_To be done_. Translate this sentence from the interview excerpt below into Spanish: "Problem is, the brain muscles I use to program are the same muscles I use for fiction."

_Provided passage_.

Stephen Graham Jones:
I wouldn’t say it helps me, and yeah, I can definitely see the dangers of blogging, but, too, I mean, I’ve never been afraid of running out of writing juice, either. I’ve always got some left for fiction. But no, wait, I’m lying. Sure, I can blog and keep up with just an avalanche of email and student work, all that, and still write novels. What I’ve found I can’t hardly do, though, is program and write fiction. Like, web-programming, writing code, a hole I nearly fell all the way into a few years back, when PHP was still young and stealing all the Perl die-hards. For me, writing code, it’s just so, so fun, because there’s always the chance of elegance, if you stick with a line long enough. Problem is, the brain muscles I use to program are the same muscles I use for fiction. And there’s not enough brainpower for both. So I try as hard as I can to stay away from the code anymore. Sometimes it involves lashing myself to the mast, but oh well.

_Recorded information_.
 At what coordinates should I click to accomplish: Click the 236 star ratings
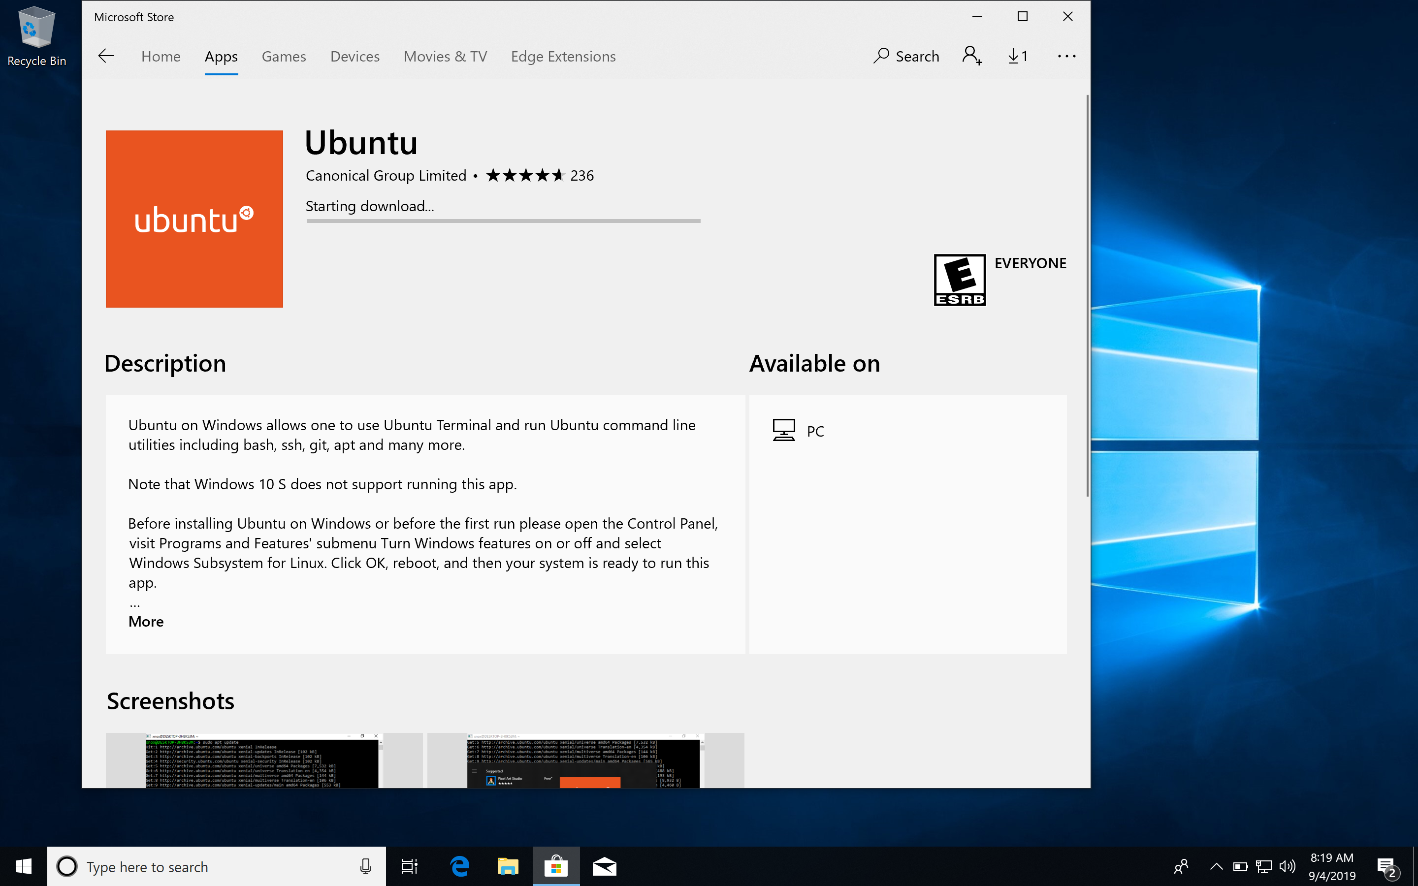pos(539,175)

_Result for this exercise_. El problema es que los músculos cerebrales que uso para programar son los mismos músculos que uso para la ficción.